§ 简短练习
将列表中从开头起、到包含"pyautogui.click(x=1097, y=73)"的那一行为止的部分（首尾两行都算在内）改写成 Markdown 表格，设"序号"和"内容"两列，每行占一行并跳过空行。答案中不要放入图片。

● ● ● ● ●

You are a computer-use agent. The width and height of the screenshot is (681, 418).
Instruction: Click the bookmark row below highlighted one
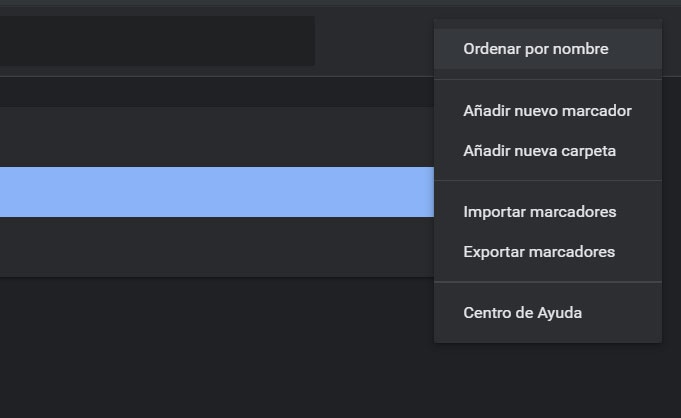tap(215, 245)
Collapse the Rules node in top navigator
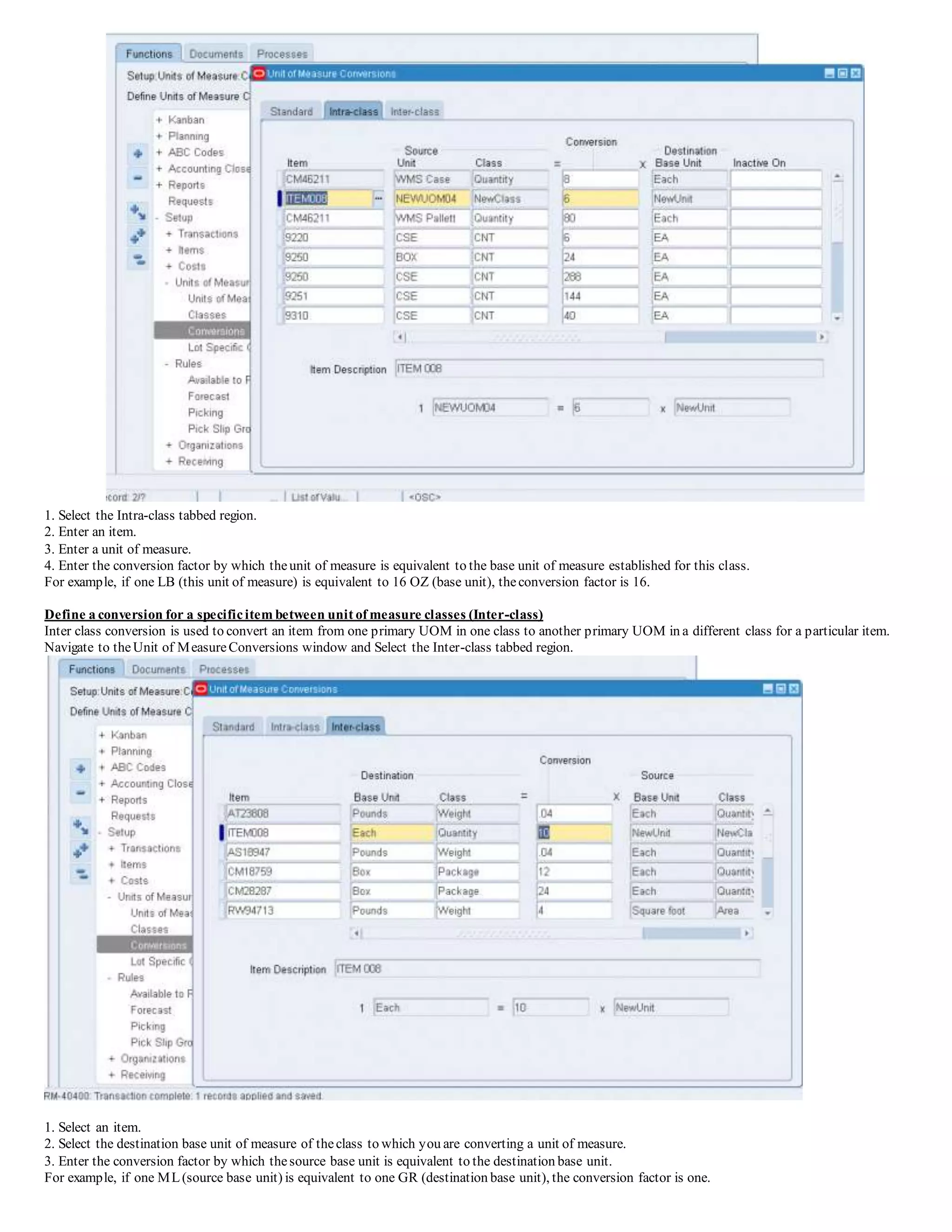This screenshot has height=1232, width=952. [x=167, y=364]
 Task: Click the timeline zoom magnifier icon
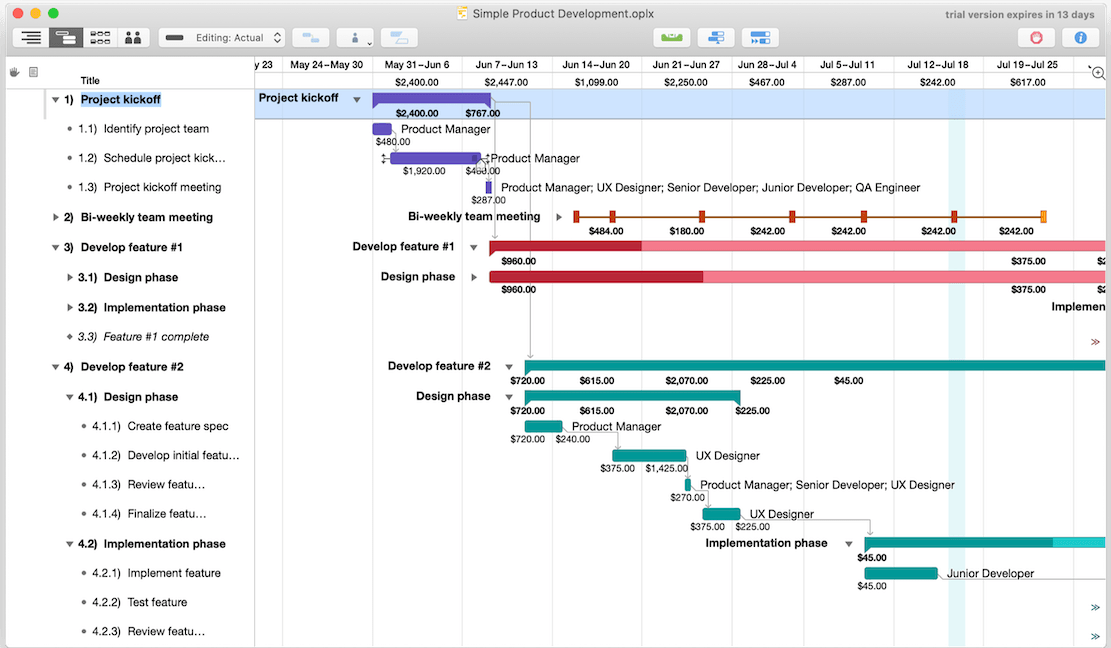pyautogui.click(x=1097, y=73)
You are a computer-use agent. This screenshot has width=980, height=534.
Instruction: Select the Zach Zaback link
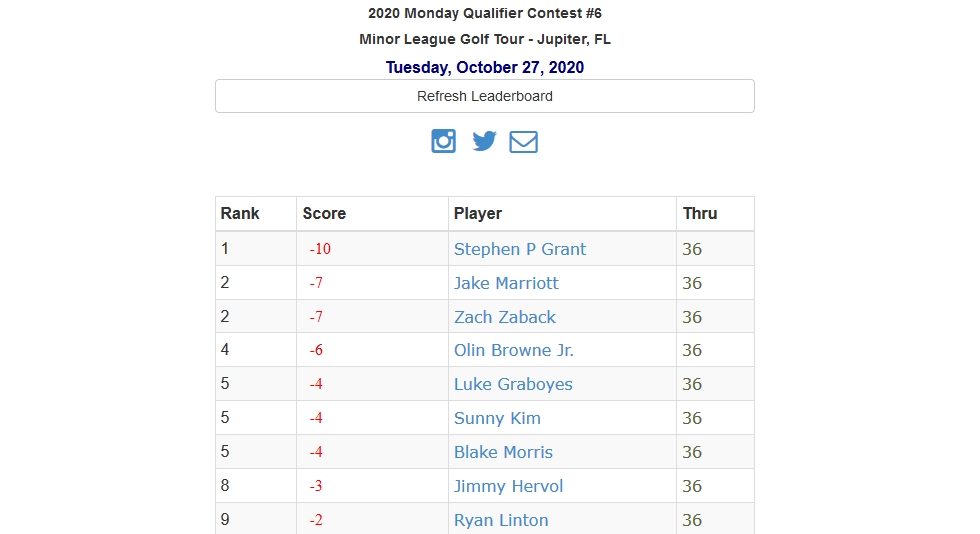(504, 317)
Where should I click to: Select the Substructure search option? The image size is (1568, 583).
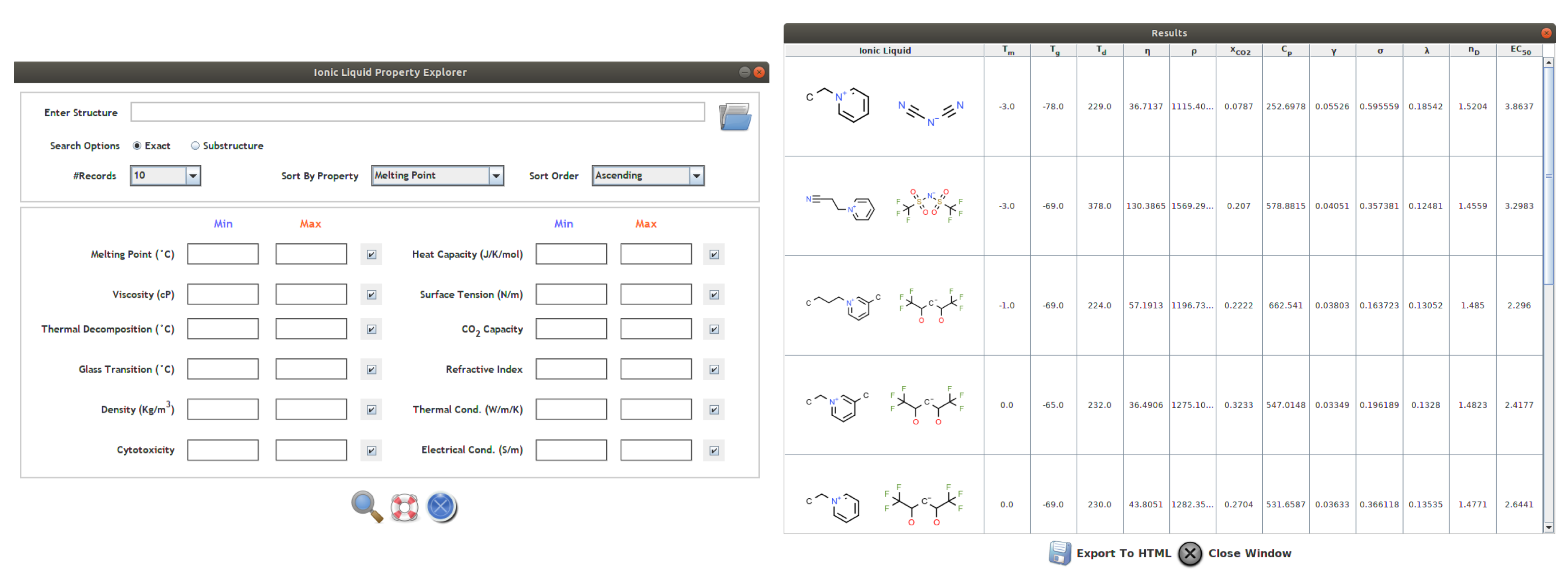[x=195, y=145]
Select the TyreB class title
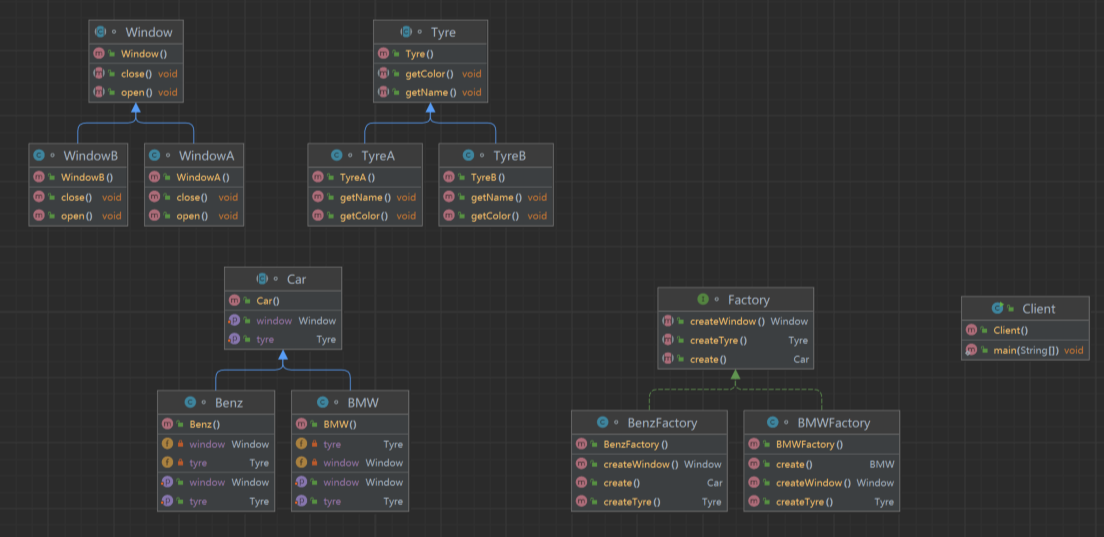This screenshot has width=1104, height=537. (x=508, y=156)
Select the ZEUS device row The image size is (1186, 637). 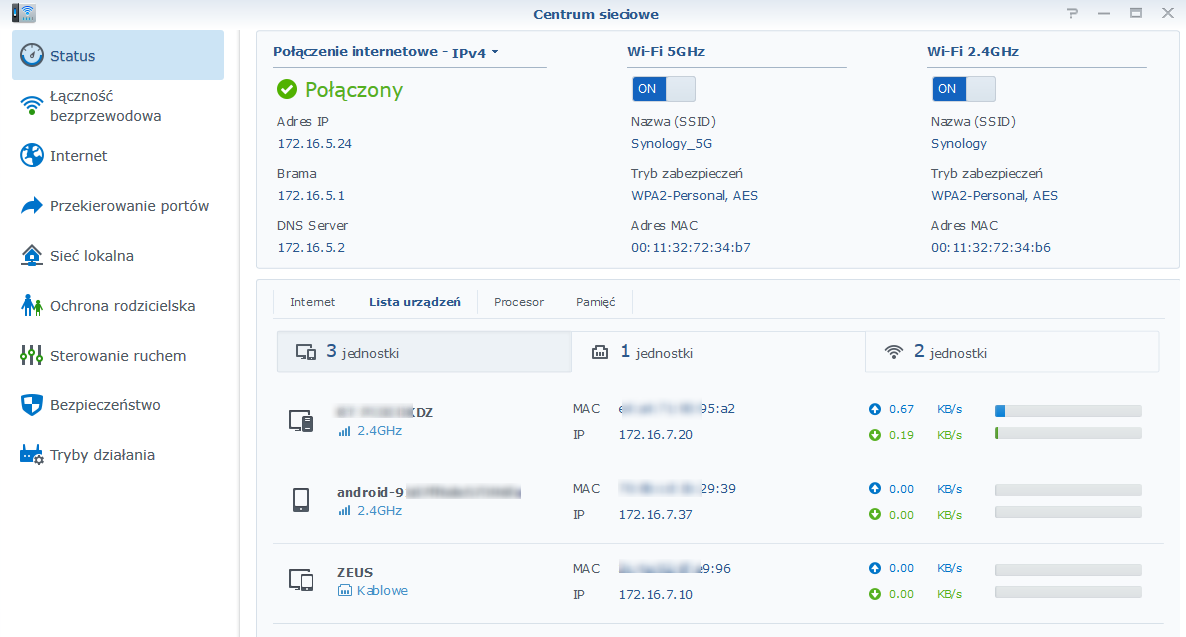(x=718, y=583)
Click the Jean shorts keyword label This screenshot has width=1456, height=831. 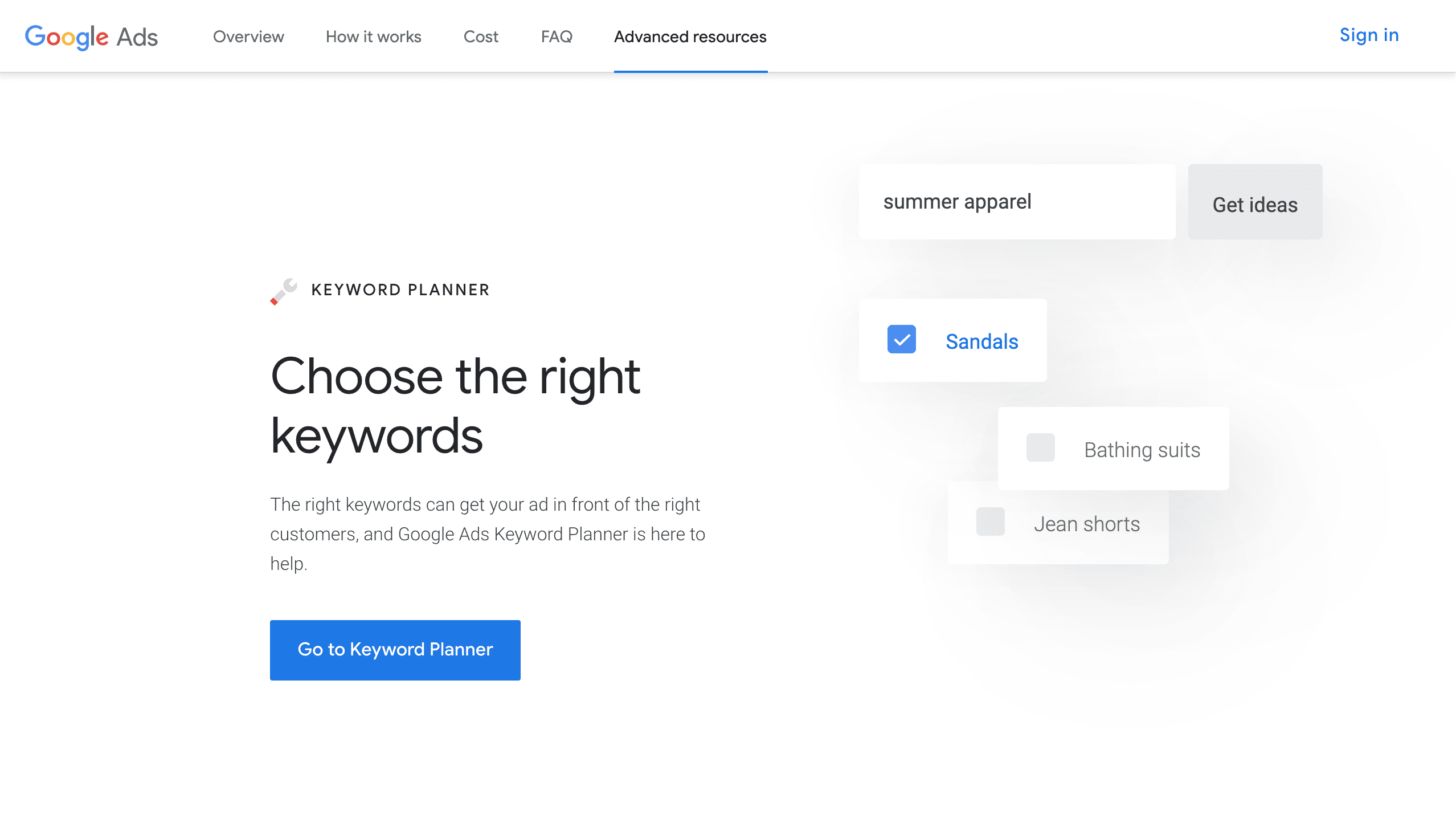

● ● ● ● ●

§ 最终结果
| 序号 | 内容 |
|---|---|
| 1 | You are a computer-use agent. The width and height of the screenshot is (681, 418). |
| 2 | Instruction: Click the bookmark row below highlighted one |
| 3 | tap(215, 245) |
| 4 | Collapse the Rules node in top navigator |
| 5 | This screenshot has height=1232, width=952. [x=167, y=364] |
| 6 |  Task: Click the timeline zoom magnifier icon |
| 7 | pyautogui.click(x=1097, y=73) |